Insurance Australia Group’s executive and board model, where the chief risk officer reports to the chief executive and the risk subcommittee of the board, has been described as best practice in risk and business management by Deloitte.
The global report, released this week by Deloitte, surveyed boards and executives from over 300 global companies. The survey found that company executives should use risk management to protect value and power performance.
Revenues generated from the businesses in the survey started at US$1 billion, with 23 per cent at more than US$20 billion. While those surveyed believed risk management should drive value creation, only 18 per cent were actively doing so.
The IAG model, however, was singled out as world-leading in terms of balancing risk and reward.
“Business is all about risk and reward, so strategy and risk are two sides of the same coin. Strategy discussions in the firm very quickly turn into conversations about risk,” IAG managing director Peter Harmer said.
IAG has a central staff of about 15 and, according to Harmer, they are responsible for driving the conversation around risk appetite and risk tolerance. However, the responsibility for risk management lies within the individual business units.
“The individual CEOs of our business are accountable to me through the CRO for their performance in terms of managing, mitigating, and ultimately financing risk,” Harmer explained in the Deloitte report.
The report also found that IAG looks at risk from two key perspectives. Firstly, there’s "the volatility of other businesses or individuals that we assume, insurance liability, which requires very careful management,” Harmer said in the report.
The other area is financial risk, which the firm breaks down into operational, regulatory and technology risk. Risks in these core baskets “translate down to an operational level: How much risk will we assume within the pursuit of our business objectives?"
Deloitte’s report noted that the insurer “focuses keenly on continuous improvement”. In terms of dealing with insurance risk, counterparty risk within reinsurance programs and investment/financial risk - core focuses and competencies for the firm - the report revealed that Harmer is generally satisfied with performance with no new initiatives seeming necessary.
A wonderful opportunity
However, Harmer did acknowledge that technology risk is where IAG has the most work to do. He explained that the firm must become more agile in identifying emerging technologies presenting disruptive risks and opportunities.

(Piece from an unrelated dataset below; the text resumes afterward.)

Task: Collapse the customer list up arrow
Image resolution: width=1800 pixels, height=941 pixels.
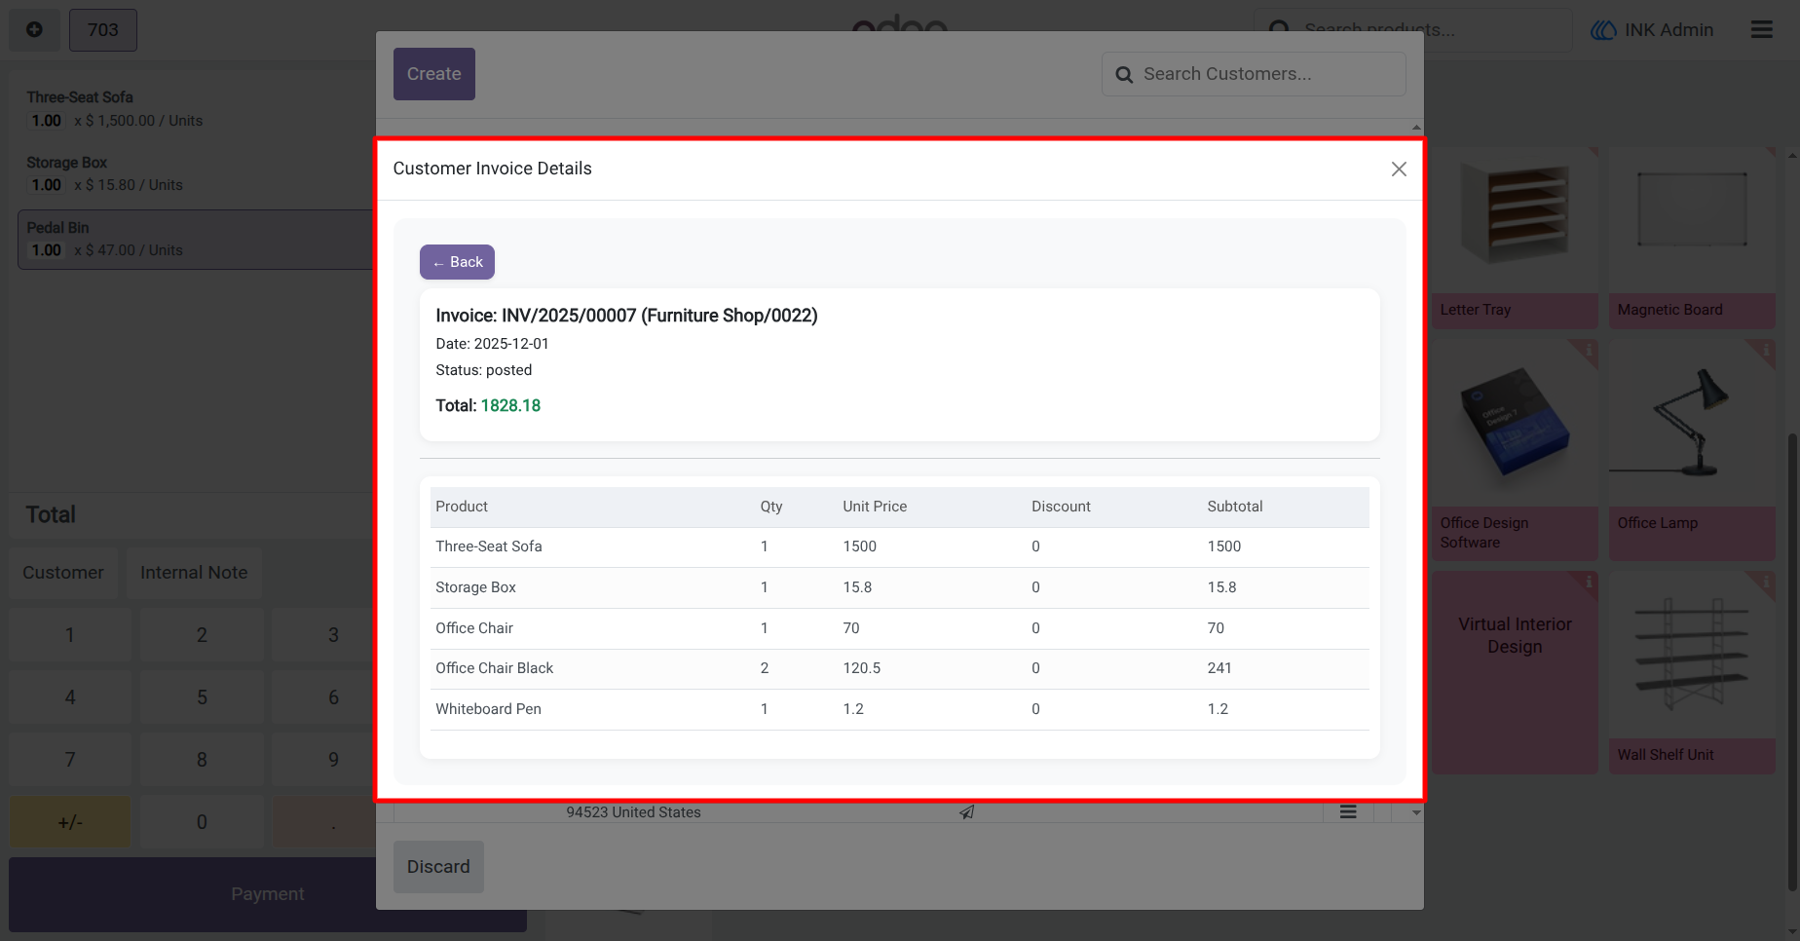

Despite the risks, the business sees disruption as providing “a wonderful opportunity”. IAG Customer Labs is developing software that can improve both customer-facing and back-office processes.
Work in areas ranging from cybersecurity to technology disruption is ongoing. In general, said Harmer: “If anyone tells you [they have these risks fully covered], I’d say they were delusional.” According to Deloitte, IAG’s model is also scalable to any size organisation.
“By being more proactive and deliberate in assessing risks, organisations are able to use their new understanding to differentiate and create value, not just protect it,” Deloitte risk transformation leader Peter Matruglio said.
In fact, the report found that executives recognised the importance of interaction with business and the CRO, with 58 per cent of global survey respondents saying their CROs should spend significantly more time performing the strategist role and participating in setting the strategic direction of the company and aligning risk management strategies accordingly.
IAG’s board has also won kudos for its approach to governance and culture. In March, CLSA ranked IAG's board first for 'hands on' insurance experience, the ability to create a decent culture and promote diversity.